Uma operação policial apreendeu mais de 4 mil litros de azeite adulterado nesta segunda-feira (24) em estabelecimentos localizados em Linhares, Vitória e Viana. Um laudo do Ministério da Agricultura revelou que os produtos da marca Villa Glória, vendidos em galões de 5 litros, continham 70% de óleo de soja e apenas 30% de azeite.
A ação teve como objetivo combater o comércio clandestino de azeites, que indicavam no rótulo ser extravirgem, mas estavam adulterados. Os produtos foram encontrados em distribuidoras e tinham como principais clientes restaurantes, pizzarias e outros comércios.
O azeite pertence a uma fabricante de São Paulo que já havia sido alvo de uma operação da Polícia Civil em novembro do ano passado. Na ocasião, mais de 8 mil litros do produto foram apreendidos quando eram comercializados sob a marca Anna.
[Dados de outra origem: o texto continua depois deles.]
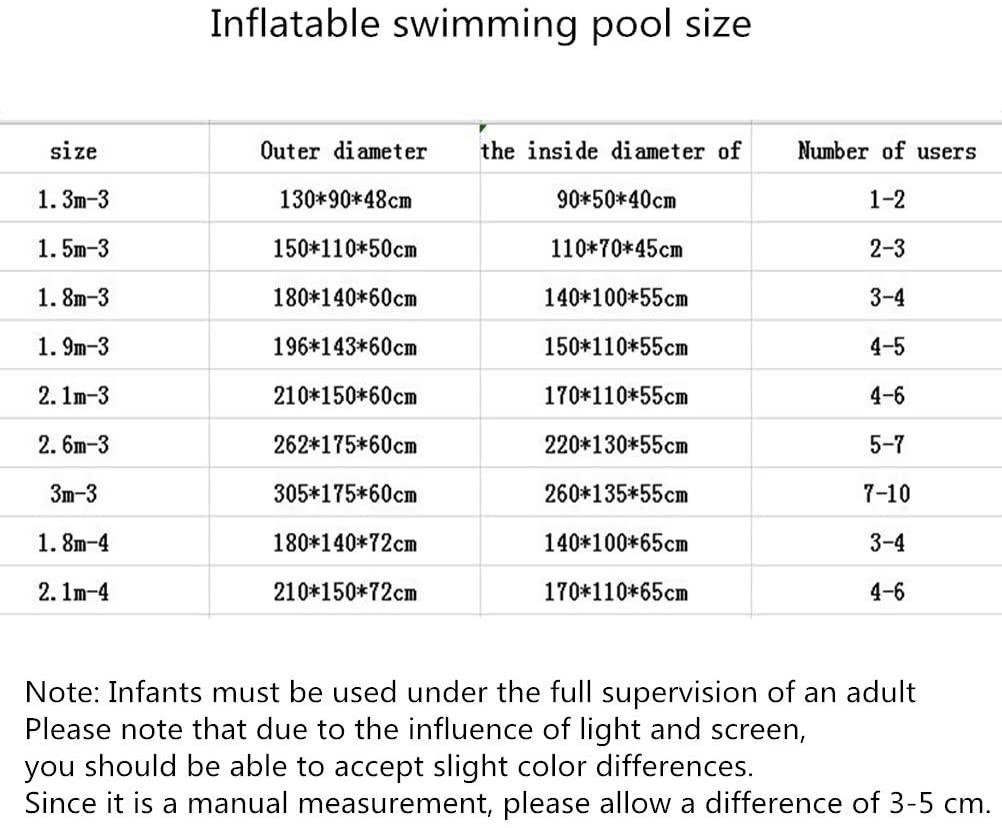Click the "Outer diameter" column header
This screenshot has width=1002, height=828.
(343, 152)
Após a investigação, a empresa trocou o rótulo e passou a vender o mesmo azeite adulterado com a marca Villa Glória.
“A empresa, que já tinha sido alvo de investigação no ano passado, voltou a colocar uma nova marca no mercado capixaba no início deste ano, e nós identificamos os pontos de venda. Eles pegaram o mesmo produto fabricado no final do ano passado, trocaram a rotulagem e tentaram recolocá-lo no comércio”, explicou o delegado Eduardo Passamani.
O azeite extravirgem legítimo é produzido exclusivamente a partir da prensagem da azeitona, enquanto o produto adulterado continha outros elementos químicos que podem representar riscos à saúde. “A preocupação do Ministério da Agricultura é com a saúde da população, pois o consumo de um produto fraudado dessa maneira pode causar problemas sem precedentes”, alertou Guilherme Gomes, superintendente do Ministério da Agricultura no Espírito Santo.
Até o momento, a fabricante não foi interditada, mas pode ser enquadrada como organização criminosa pelo risco que representa à saúde pública.